* _SELECTED EXCERPT_
[Start of section]

Time: June 10, 2018
Russia’s steps towards the US and Israel as well as Saudi Arabia and the UAE come in parallel with Moscow’s growing hostility towards Iran and its allies in Syria. The discord could be temporary or permanent, depending on how much Russian and Iranian priorities diverge. What is certain today is that the US and Russia will both keep their military bases in Syria with mutual consent and will be present in the country’s post-conflict reconstruction and transition.
European powers have been marginalised in this context, despite all pretences. On the Iran nuclear deal, the Europeans are resisting US pressures and holding on to the agreement that the Trump administration withdrew from. As a result, Europe is now a very important partner for the Iranians.
By contrast, Russia is growing in importance for the UAE and Saudi Arabia, Iran’s rivals. Last week, the two Gulf states launched a “strategy of resolve” for bilateral integration while Russia and the UAE recently signed a strategic partnership agreement.
New partnerships are emerging among Russia, the US and the Arab Gulf states, while tensions are emerging in the relationship between Russia, Iran and Hezbollah. Iran, which is also growing distrustful of Bashar Al Assad, is in serious difficulty along with its proxies and allies because of the new US policy of economic strangulation and new Russian and Israeli strategies in the region.
The recent deal in the Syrian south has made it clear that Russian and Israeli interests converge when it comes to keeping Iran and its allies away from the occupied Golan Heights, which Israel says it will never return to Syria. Yet the Russian guarantees on this were deemed insufficient by the Israelis.
During a visit to London, Israeli Prime Minister Benjamin Netanyahu said there needs to be a new approach in Syria because “Israel will not tolerate Iranian military entrenchment in Syria against Israel. The consequences are not merely for Iranian forces there but the Assad regime as well.”
He added: “I think Assad should take the following seriously. Now that the war with ISIS is over and [Mr Al Assad] has called on Iran and allows it to attack Israel from the territory of Syria, his regime is no longer safe.”
This suggests Israel has protected the Assad regime and is willing to continue to do so on the condition that the Syrian leader unties the Iranian cord. This is part of what worries Iran – that Mr Al Assad would be pressured to request the withdrawal of Iranian troops, advisers and Hezbollah and thwart Tehran’s project for permanent deployment.
Iran is concerned by Israel’s strategy to roll back an Iranian presence in Syria, unless Tehran provides clear guarantees it would accept the model of southern Syria throughout Syrian territory.
In this context, Iran is upset by Russia’s new strategy, which appears to accept Israeli and US pressures for Iran and its proxies to leave Syria. Indeed, some Iranian press reports even speak of Russian “betrayal”.
Russian President Vladimir Putin this week said that large-scale military operations in Syria are winding down. He added: “Our military is there to ensure Russia’s interests in an important region of the world. They will remain there as long as Moscow finds it reasonable, in accordance with its international commitment.”

[End of section]

* _DATA SUPPLIED_
[Start of section]

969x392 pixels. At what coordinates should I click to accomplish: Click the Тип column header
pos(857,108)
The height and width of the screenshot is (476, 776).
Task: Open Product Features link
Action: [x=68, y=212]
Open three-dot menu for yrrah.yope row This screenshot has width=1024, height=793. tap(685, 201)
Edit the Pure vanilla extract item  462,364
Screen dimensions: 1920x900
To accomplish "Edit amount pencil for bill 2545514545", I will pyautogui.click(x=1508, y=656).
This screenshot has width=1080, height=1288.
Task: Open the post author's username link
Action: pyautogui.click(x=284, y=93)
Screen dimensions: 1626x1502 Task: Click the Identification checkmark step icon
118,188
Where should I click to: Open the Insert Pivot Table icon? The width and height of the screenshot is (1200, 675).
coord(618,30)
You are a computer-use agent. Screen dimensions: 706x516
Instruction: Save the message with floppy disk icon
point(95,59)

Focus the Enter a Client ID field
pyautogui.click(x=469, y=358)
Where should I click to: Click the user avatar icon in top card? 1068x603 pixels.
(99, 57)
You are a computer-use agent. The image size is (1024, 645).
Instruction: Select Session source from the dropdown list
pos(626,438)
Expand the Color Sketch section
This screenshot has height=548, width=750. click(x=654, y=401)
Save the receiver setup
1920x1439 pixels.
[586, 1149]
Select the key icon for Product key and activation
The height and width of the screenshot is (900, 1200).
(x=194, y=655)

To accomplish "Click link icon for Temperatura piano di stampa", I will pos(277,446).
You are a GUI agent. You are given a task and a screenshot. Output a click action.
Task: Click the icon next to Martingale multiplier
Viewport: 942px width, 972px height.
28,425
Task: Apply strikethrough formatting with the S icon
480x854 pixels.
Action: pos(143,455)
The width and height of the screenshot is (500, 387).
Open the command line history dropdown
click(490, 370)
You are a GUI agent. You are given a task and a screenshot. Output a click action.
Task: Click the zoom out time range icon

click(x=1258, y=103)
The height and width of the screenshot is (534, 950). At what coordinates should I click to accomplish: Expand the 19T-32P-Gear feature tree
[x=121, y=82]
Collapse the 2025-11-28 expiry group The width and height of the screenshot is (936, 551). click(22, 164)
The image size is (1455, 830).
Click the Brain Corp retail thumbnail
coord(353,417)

[End of section]

* _WHAT THIS EXERCISE ASKS_
1 - In the article on Russia, Iran and Syria, what did Russia and the UAE recently sign?
2 - Do these statements agree with the article on Russia, Iran and Syria? Answer yes or no for each, quoting the words that decide it. (a) The Europeans are keeping the Iran nuclear deal despite US pressure. (b) The Israelis judged the Russian guarantees about the Golan Heights to be enough. (c) Putin said large-scale military operations in Syria are growing.
3 - Carry the article on Russia, Iran and Syria forward from its last paragraph.

* _ANSWER SECTION_
1 - A strategic partnership agreement.

2 -
(a) Yes: "the Europeans are resisting US pressures and holding on to the agreement that the Trump administration withdrew from."
(b) No: "the Russian guarantees on this were deemed insufficient by the Israelis."
(c) No: "large-scale military operations in Syria are winding down."

3 -
Russia will continue to maintain its Hmeimim airbase and naval facility at Tartus in Syria, even after it fully ends its military operations in the country and exits in accordance with an implicit agreement with the Americans.
Iran’s most likely response will be to remain patient, wait things out and rein in the impulses of its Revolutionary Guard Corps to avoid self-destructive mistakes. The majority of observers therefore predict Iran will accept a form of de-escalation with Israel in Syria and with the US on the nuclear issue.
US President Donald Trump has said the goal of his new Iran strategy is to force the regime to change its behaviour rather than advocate regime change. To this end, he wants the Europeans, Russia and China to assume their responsibilities to push Iranian leaders towards a new deal that addresses the shortcomings of its precursor.
But if Iran refuses to co-operate, especially regarding its ballistic missile programme and regional military expansionism, Mr Trump has vowed to impose unprecedented economic sanctions, which could lead the regime to implode without the need for foreign military intervention.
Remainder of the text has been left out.